Sometimes, part of your pet’s oncology treatment plan will involve surgery to remove as much of the cancerous tumor as possible, before or after chemotherapy or radiation therapy. Our oncology department works alongside board-certified surgeons to recommend the best treatment approach and timing of surgery in hopes of providing the best outcome for our patients.
Our doctors participate in a variety of clinical studies that provide cancer patients with access to new or promising treatments and therapies that may help advance cancer treatment in animals and help gain insight on certain diseases. Qualifying patients are monitored carefully and strict adherence to the treatment protocol is necessary. Evaluation of the patient depends upon study guidelines, but generally involves visits to our hospital.

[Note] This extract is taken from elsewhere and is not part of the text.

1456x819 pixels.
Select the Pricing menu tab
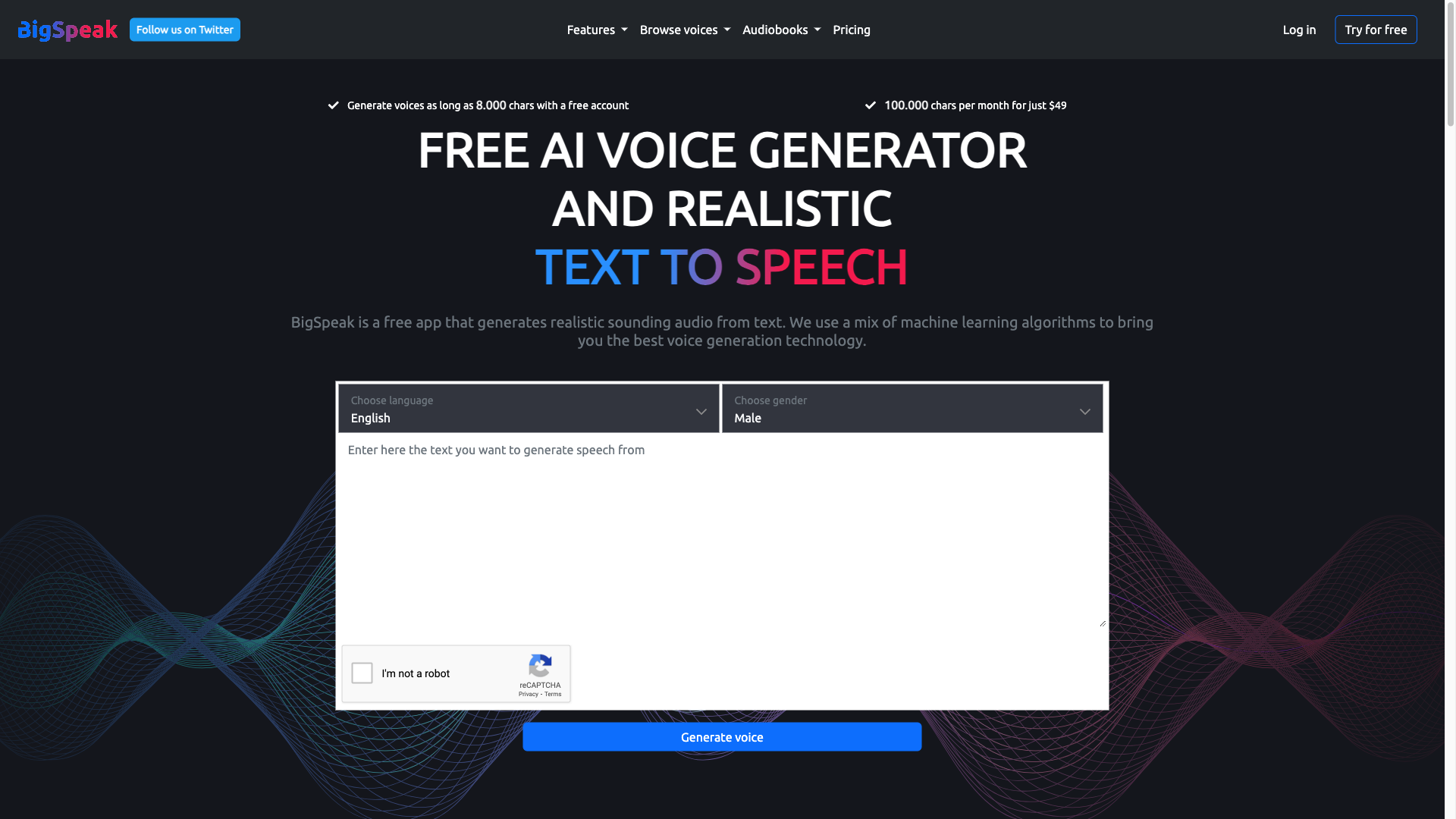851,29
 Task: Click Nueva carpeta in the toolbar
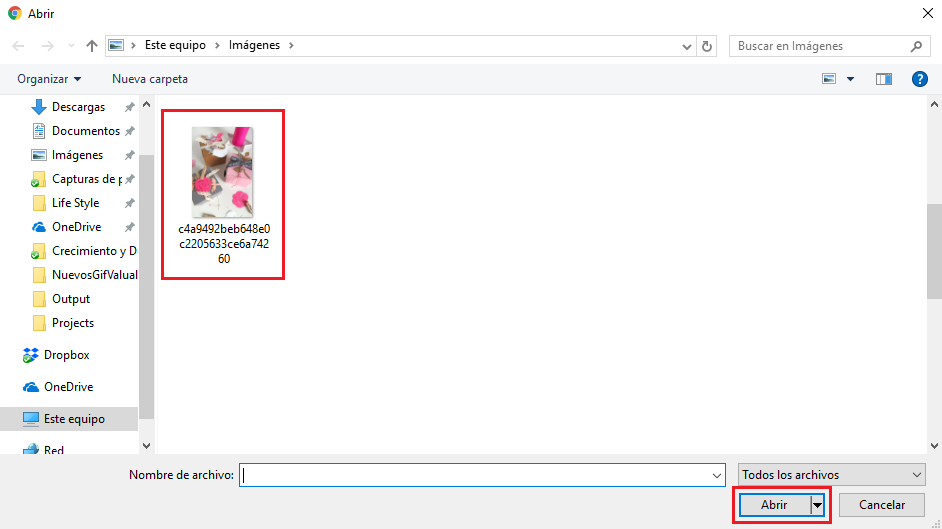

This type of care utilizes traditional and non-traditional resources for treating cancer and increasing a pet’s quality of life when the therapeutic goal is not to cure the disease but rather to relieve the symptoms. Pain management and quality of life counseling, as well as information on hospice and pet loss, can be discussed during this time.
PET LOSS SUPPORT
Red Bank Veterinary Hospital hosts a pet loss support group comprised of other pet owners who understand the grief associated with losing a pet. This service is available to you at no charge. The group also provides assistance to pet owners experiencing anticipatory grief, the feeling that occurs prior to the actual death of a companion animal. This type of grief is frequently experienced by those caring for a chronically ill, terminally ill, or senior pet.